Patients with opioid addiction have long relied on in-person group or individual therapy as well as group support for sustained recovery. At the onset of the pandemic, these activities became too dangerous to do in person, leaving many patients and those in recovery feeling isolated at a particularly vulnerable time.
Recognizing the risks of suspending treatment and recovery support during pandemic-related shutdowns, state and federal governments adjusted policies to facilitate remote access to treatment and systems of care. As with other policy changes, each state took a different approach.
A new study in JAMA Health Forum by USC Schaeffer Center experts analyzes state and federal responses to the opioid crisis amidst the pandemic. The authors find that while all states and D.C. have adopted at least one policy related to treatment access for patients suffering from opioid addiction, zero states adopted all policies important to treatment access.

[Records contained in a dataset]
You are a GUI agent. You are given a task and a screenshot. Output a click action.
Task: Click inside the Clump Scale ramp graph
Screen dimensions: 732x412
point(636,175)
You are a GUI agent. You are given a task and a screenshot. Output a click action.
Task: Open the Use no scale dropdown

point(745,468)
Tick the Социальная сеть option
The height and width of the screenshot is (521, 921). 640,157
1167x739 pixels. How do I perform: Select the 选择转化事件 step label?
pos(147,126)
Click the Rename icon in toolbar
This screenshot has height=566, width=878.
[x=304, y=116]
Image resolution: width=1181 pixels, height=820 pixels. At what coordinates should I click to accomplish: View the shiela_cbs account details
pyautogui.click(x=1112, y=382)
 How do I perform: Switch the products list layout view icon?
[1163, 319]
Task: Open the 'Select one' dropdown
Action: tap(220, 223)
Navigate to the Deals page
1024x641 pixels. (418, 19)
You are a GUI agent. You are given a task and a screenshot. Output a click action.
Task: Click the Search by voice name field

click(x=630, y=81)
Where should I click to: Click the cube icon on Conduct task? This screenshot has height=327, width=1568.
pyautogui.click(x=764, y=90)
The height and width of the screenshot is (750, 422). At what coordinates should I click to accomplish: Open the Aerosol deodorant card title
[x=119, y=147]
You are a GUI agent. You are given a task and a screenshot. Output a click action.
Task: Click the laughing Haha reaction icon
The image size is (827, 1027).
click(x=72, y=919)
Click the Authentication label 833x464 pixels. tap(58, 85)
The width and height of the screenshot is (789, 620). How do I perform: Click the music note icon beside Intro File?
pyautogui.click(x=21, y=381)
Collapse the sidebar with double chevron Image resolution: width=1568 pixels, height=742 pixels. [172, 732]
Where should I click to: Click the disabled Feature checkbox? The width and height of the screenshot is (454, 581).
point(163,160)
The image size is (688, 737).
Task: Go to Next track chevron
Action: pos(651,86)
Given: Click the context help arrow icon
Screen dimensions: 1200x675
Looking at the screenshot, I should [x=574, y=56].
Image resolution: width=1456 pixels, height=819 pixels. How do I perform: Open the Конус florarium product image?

**Task list**
1. Reproduce the part of the passage on opioid addiction treatment during the pandemic that opens with the words containing "Recognizing the risks" and closes with "to treatment access.".
2. In the passage on opioid addiction treatment during the pandemic, which journal published the new study by USC Schaeffer Center experts?
3. Extend the passage on opioid addiction treatment during the pandemic, beginning after its last sentence.
The data are separate material, distinct from the passage.

**Results for each task**
1.
Recognizing the risks of suspending treatment and recovery support during pandemic-related shutdowns, state and federal governments adjusted policies to facilitate remote access to treatment and systems of care. As with other policy changes, each state took a different approach.
A new study in JAMA Health Forum by USC Schaeffer Center experts analyzes state and federal responses to the opioid crisis amidst the pandemic. The authors find that while all states and D.C. have adopted at least one policy related to treatment access for patients suffering from opioid addiction, zero states adopted all policies important to treatment access.

2. JAMA Health Forum

3.
“It’s important for lawmakers and researchers to understand that the local effects of these policies may differ given variation in the number and types of barriers remaining,” said Rosalie Liccardo Pacula, senior fellow at Schaeffer Center and Elizabeth Garrett Chair in Health Policy, Economics & Law and the USC Price School of Public Policy.
Removing barriers to opioid addiction treatment that existed before the pandemic
Prior to COVID-19, telehealth was a promising, yet underutilized tool for supporting patients with opioid addiction. Up to 40% of U.S. counties lack a physician authorized to prescribe the opioid treatment drug buprenorphine, and at least 18% of people live 30 minutes or more from the nearest opioid treatment program to access methadone.
Furthermore, many states required pre-existing provider-patient relationships or in-person consultations before a telehealth visit could be conducted. Restrictive privacy laws also required direct consent to protect patient confidentiality.
As stay-at-home orders went into effect, state and federal governments took important steps to ensure treatment was accessible by expanding coverage, delivery, and payment of telehealth, loosening consent, privacy, and security requirements, loosening licensing requirements, and expanding initiation and dispensing of medication.
By September 2020, nearly all states enacted policies requiring benefit coverage for behavioral health via telehealth services and all states adopted at least one policy related to healthcare professional licensing permissions. In addition:
- 44 states expanded access to initiation and delivery of buprenorphine or methadone for OUD.
- 41 states waived requirements for a prior in-person evaluation.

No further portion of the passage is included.